Description
Saint Paschal of Baylon Healing Oil (Seraph of the Eucharist)
Saint Paschal of Baylon Healing Oil (16 May 1540 – 17 May 1592). A Spanish Roman Catholic lay professed religious of the Order of Friars Minor. He served as a shepherd alongside his father in his childhood and adolescence, but desired to enter the religious life.
The process for his canonization opened and in 1618 he was beatified; Pope Alexander VIII canonized him a saint on 16 October 1690.
Paschal Baylón was born on 16 May 1540 at Torrehermosa, in the Kingdom of Aragon, on the feast of the Pentecost to the poor but pious peasants Martin and Elizabeth Jubera Baylón. The fact that he was born on the feast of Pentecost led to his parents naming him “Pascual” (Paschal). He had at least two older siblings.
He spent his childhood and adolescence as a shepherd, and as he toiled in the fields remained attentive to the sound of the church bell which rang during the Elevation during the Mass. Paschal was very honest, and once offered to reimburse the owners of crops damaged due to his animals getting loose.
He carried a book with him into the fields where he watched the sheep, and ask those that he met to teach him the letters; and so, in a short time, being still quite young, he learned to read.
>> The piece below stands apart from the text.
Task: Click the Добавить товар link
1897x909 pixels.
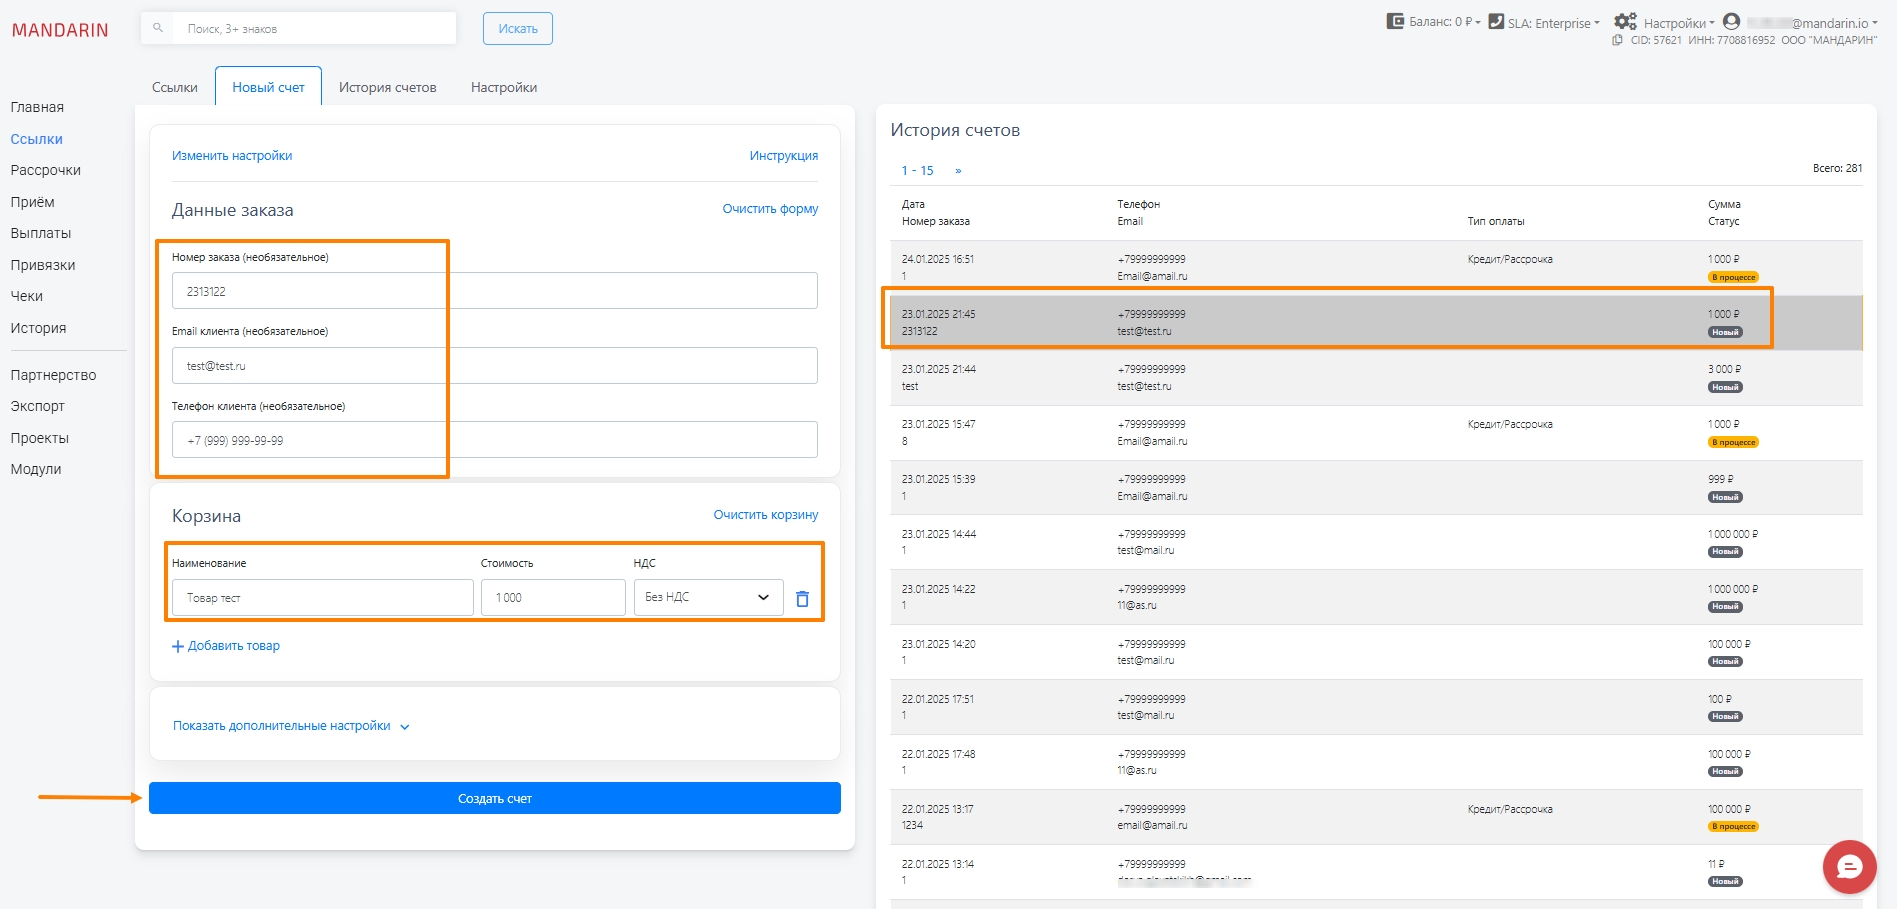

In 1564 he joined the Reformed Franciscans as a religious brother and commenced his period of novitiate on 2 February before making his profession on 2 February 1565 in Orito at the Saint Joseph convent. He urged to become an ordained priest but he felt that was not the path for him. But he was once denied the chance to join on the account of his age prompting him to return to his duties as a shepherd before the order had a change of heart and admitted him into their ranks.
The humble friar never wasted food. The end of each week saw him eat a few boiled vegetables which had soaked in water. With the terrible smelling weed known as wormwood. He often ate scraps from the kitchen. Other austerities included wearing a coat with steel spikes or a patched habit. Including one tunic lined with rough pig hair designed to cause discomfort. Sometimes he slept out in the cold.
He died on 17 May after falling ill; this day is also his feast day.